A0423
Title: Multi-attribute preferences: A transfer learning approach
Authors: Sjoerd Hermes - Wageningen University (Netherlands) [presenting]
Joost van Heerwaarden - Wageningen University (Netherlands)
Pariya Behrouzi - Wageningen University and Research (Netherlands)
Abstract: A novel statistical learning methodology is introduced based on the Bradley-Terry method for pairwise comparisons, where the novelty arises from the method's capacity to estimate the worth of objects for a primary attribute by incorporating data of secondary attributes. These attributes are properties on which individuals evaluate objects in a pairwise fashion.

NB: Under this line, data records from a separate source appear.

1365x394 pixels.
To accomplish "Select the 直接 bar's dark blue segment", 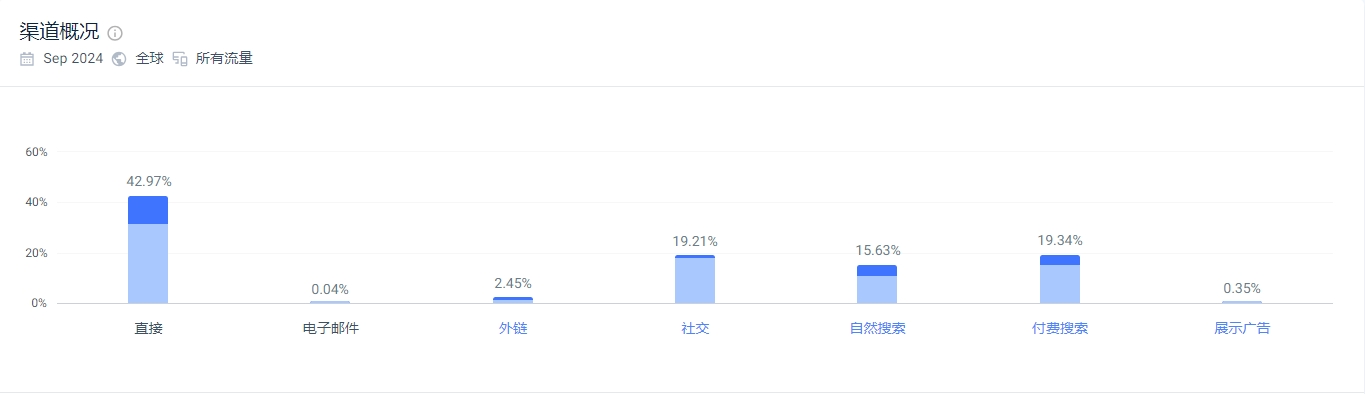I will pos(148,210).
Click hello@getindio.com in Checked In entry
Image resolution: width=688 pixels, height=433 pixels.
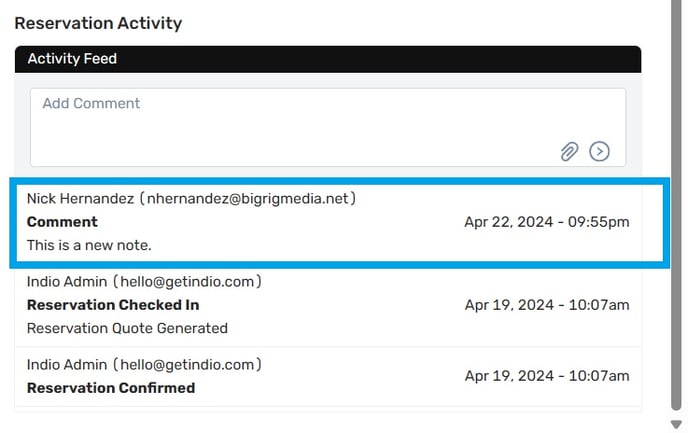pos(187,282)
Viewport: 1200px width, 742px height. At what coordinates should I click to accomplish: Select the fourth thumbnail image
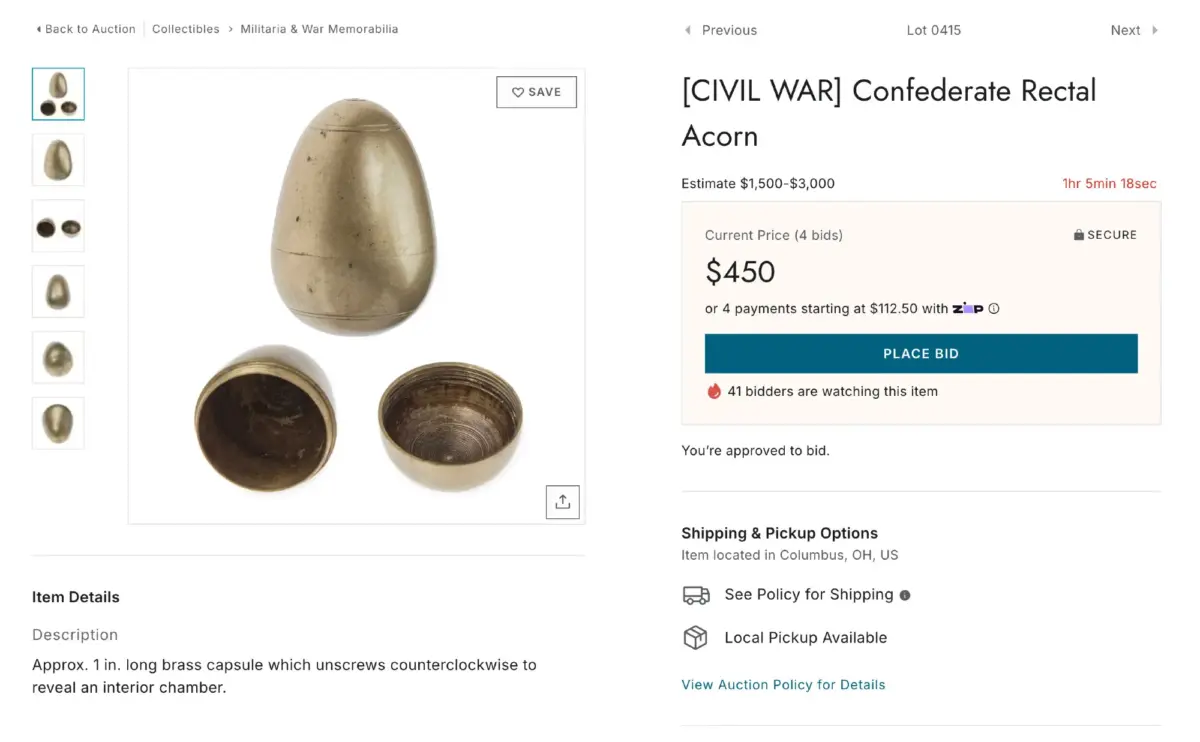point(58,292)
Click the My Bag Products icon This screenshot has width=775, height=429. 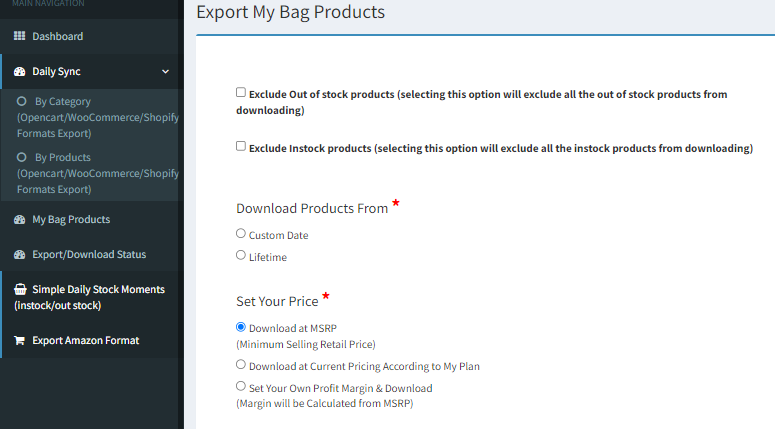19,219
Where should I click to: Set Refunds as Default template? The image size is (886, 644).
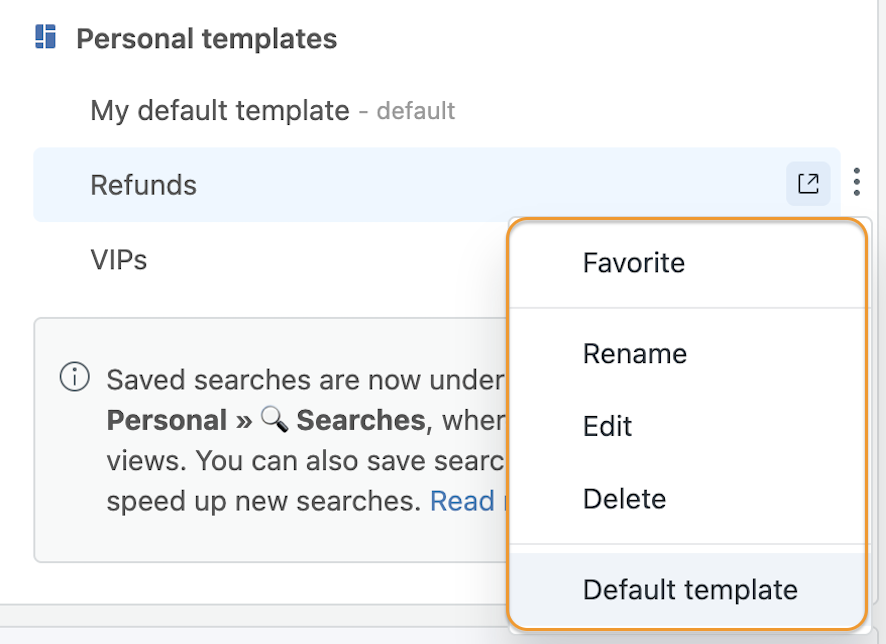(690, 590)
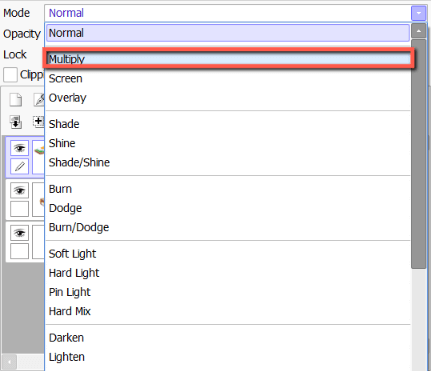Click the pencil edit icon on top layer
This screenshot has width=431, height=371.
[19, 166]
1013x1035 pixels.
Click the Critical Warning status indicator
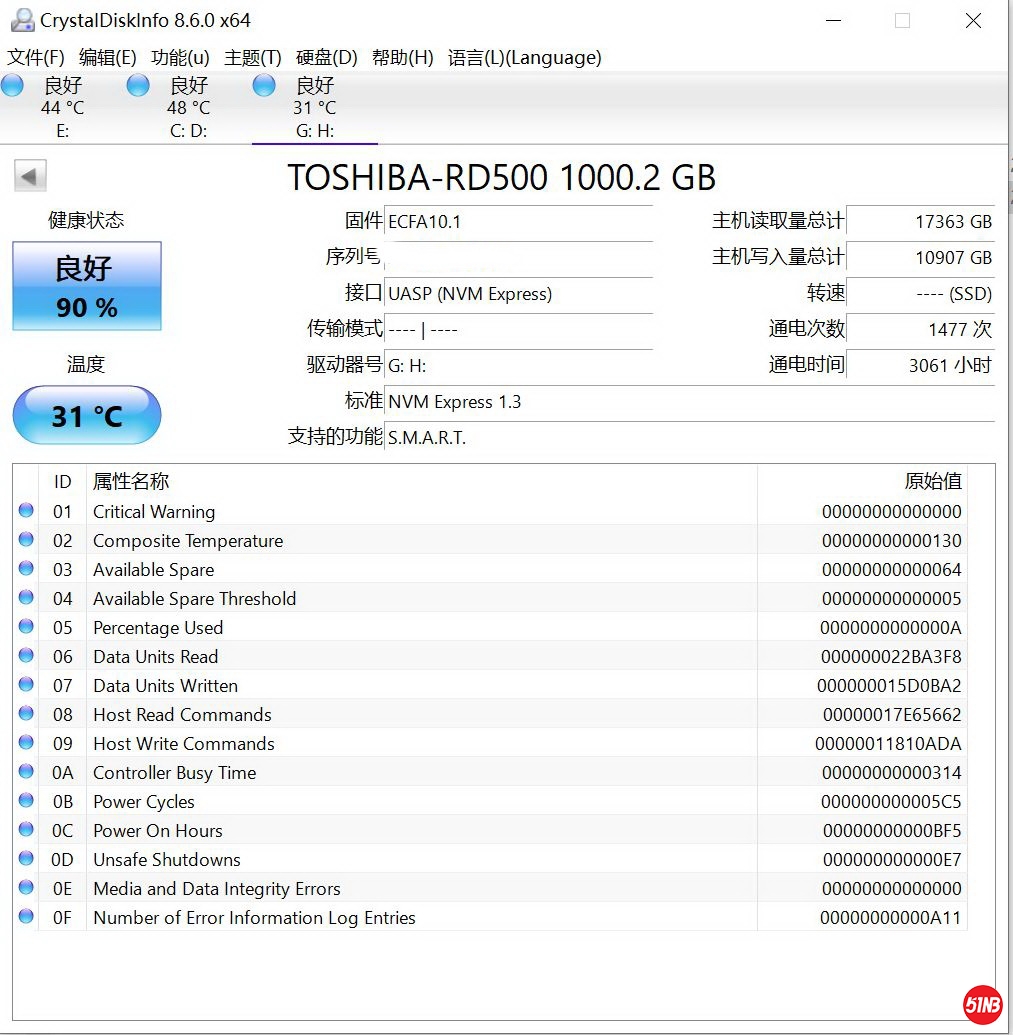point(26,511)
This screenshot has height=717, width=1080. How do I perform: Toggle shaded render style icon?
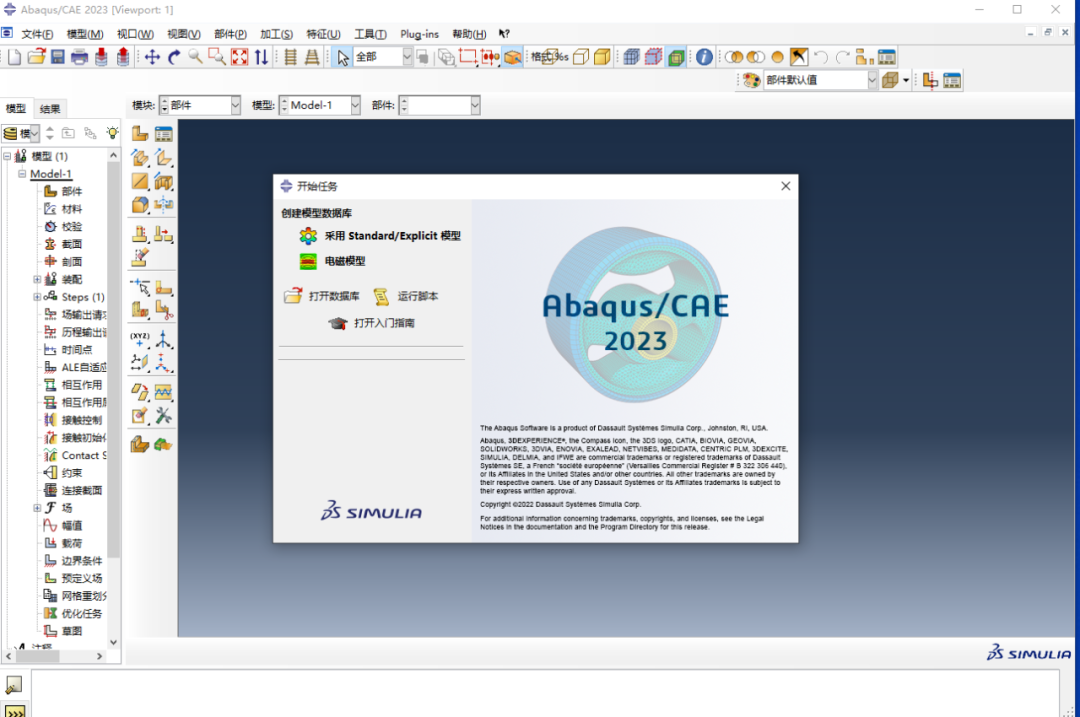677,57
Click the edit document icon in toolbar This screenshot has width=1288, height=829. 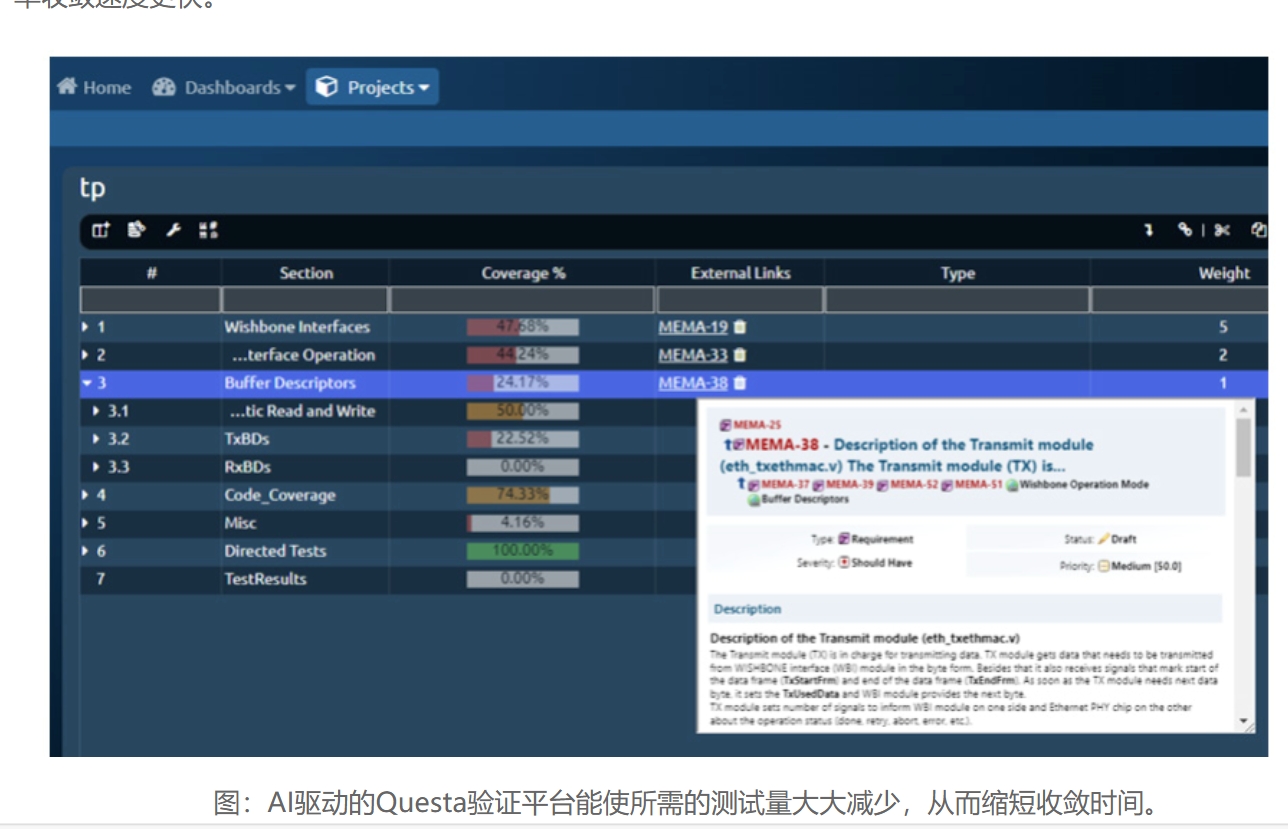tap(136, 231)
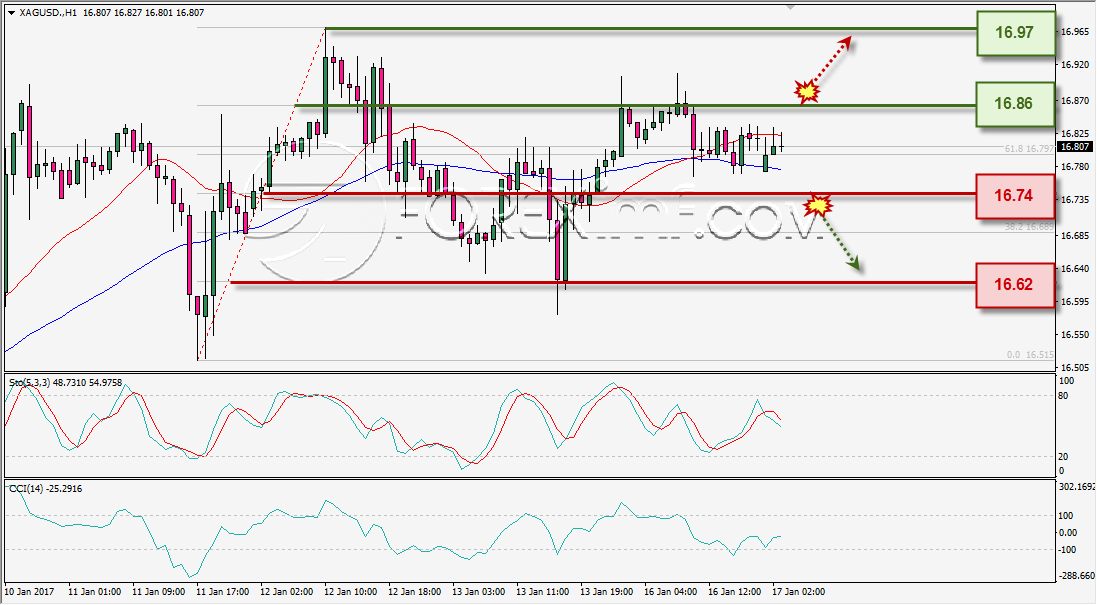Click the black current price tag 16.807
The image size is (1097, 605).
(1075, 147)
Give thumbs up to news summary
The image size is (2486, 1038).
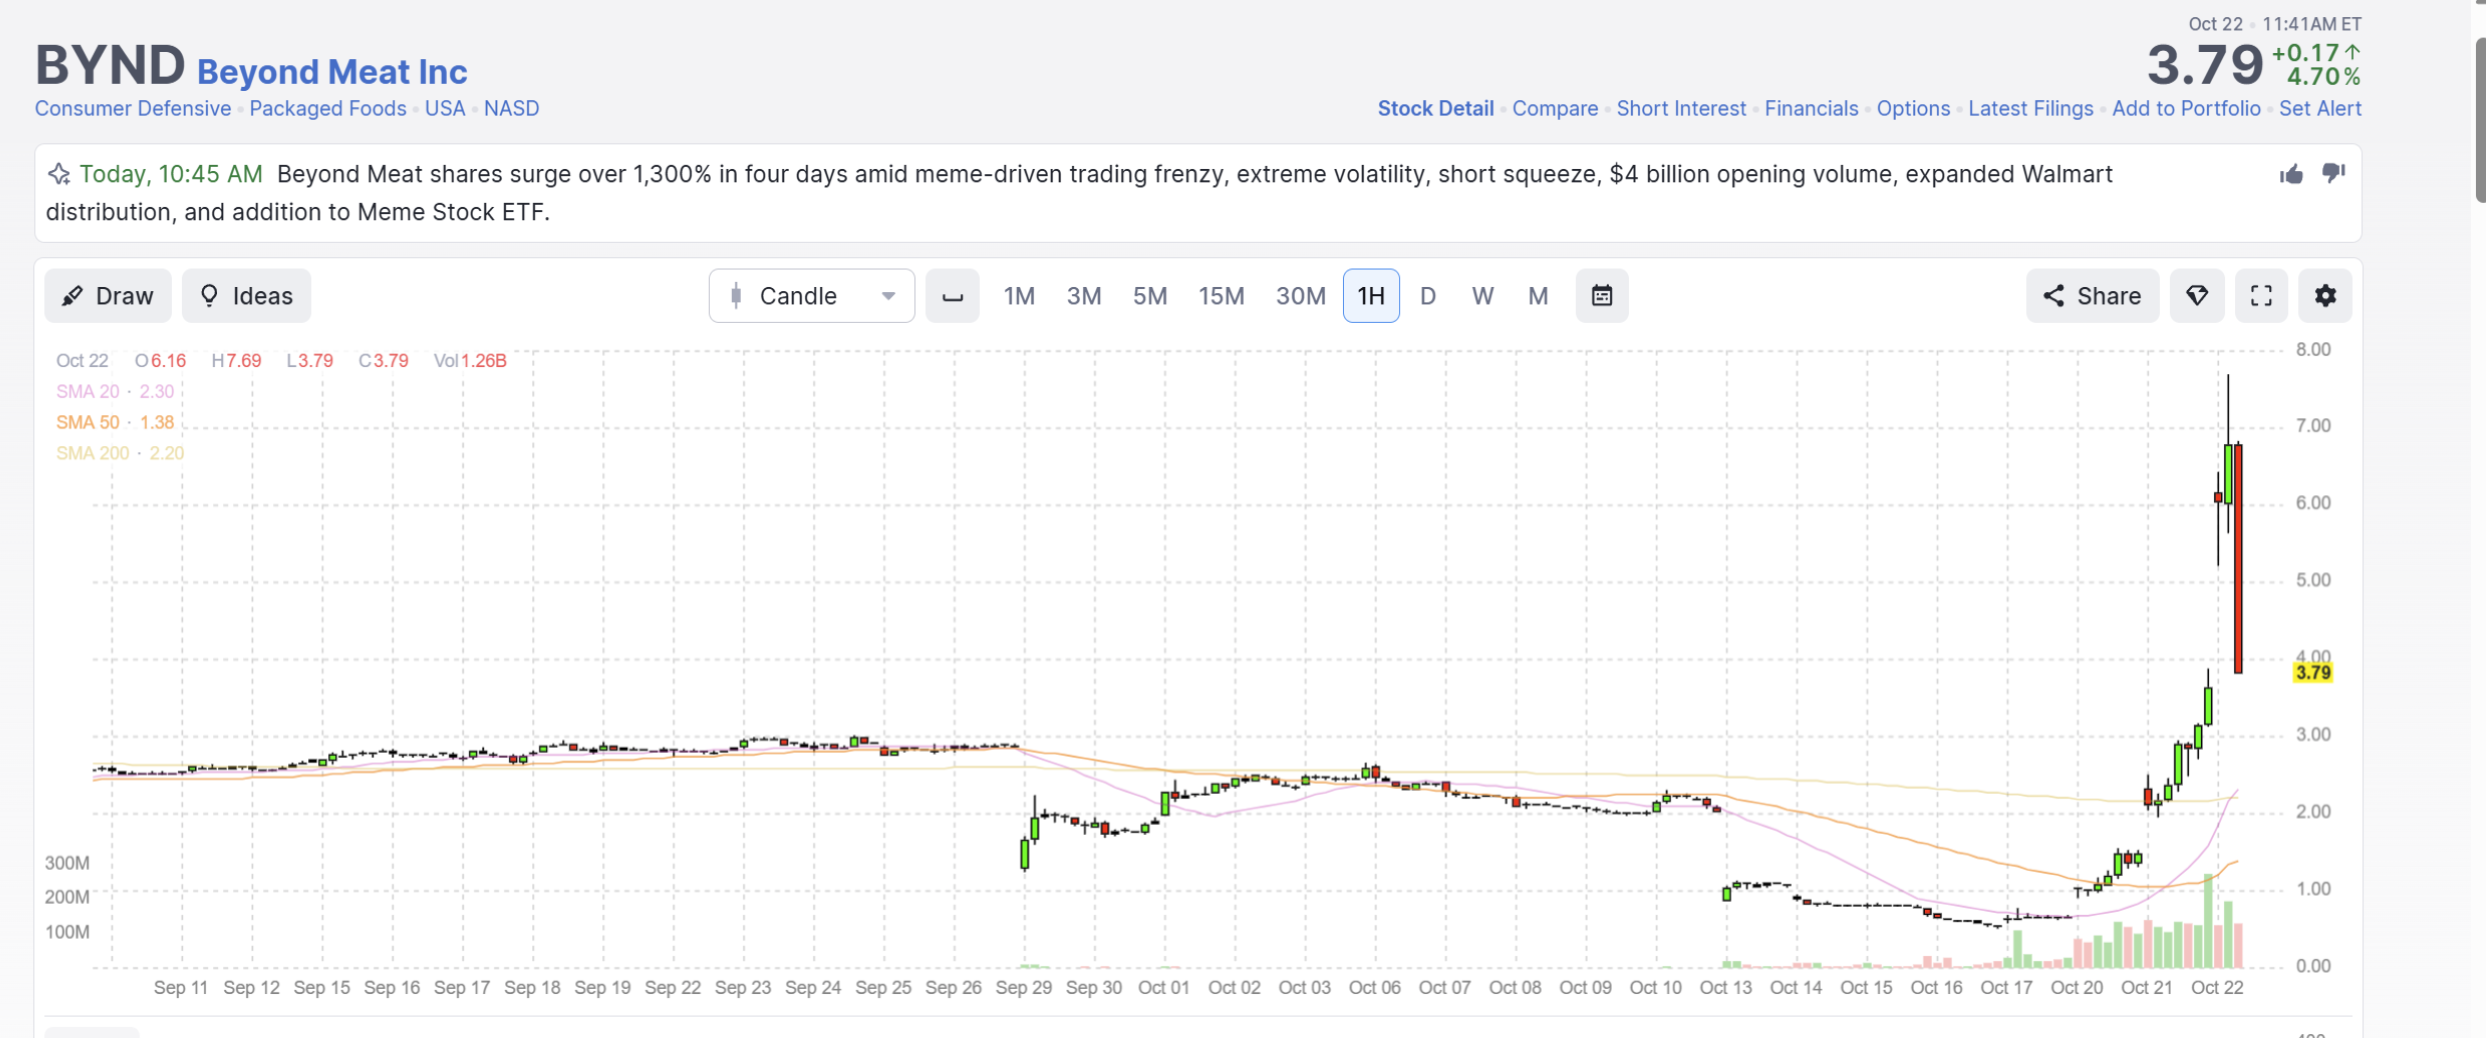(x=2291, y=174)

By assuming that the main interest of practitioners lies in the primary attribute and that the secondary attributes only serve to improve the estimation of the parameters underlying the primary attribute, the well-known transfer learning framework is utilised. To wit, the proposed method first estimates a biased worth vector using data pertaining to both the primary attribute and the set of informative secondary attributes, which is followed by a debiasing step based on a penalized likelihood of the primary attribute. When the set of informative secondary attributes is unknown, we allow for their estimation by a data-driven algorithm. Theoretically, it is shown that, under mild conditions, the $\ell_\infty$ and $\ell_2$ rates are improved compared to fitting a Bradley-Terry model on just the data pertaining to the primary attribute. The favorable (comparative) performance under more general settings is shown by means of a simulation study.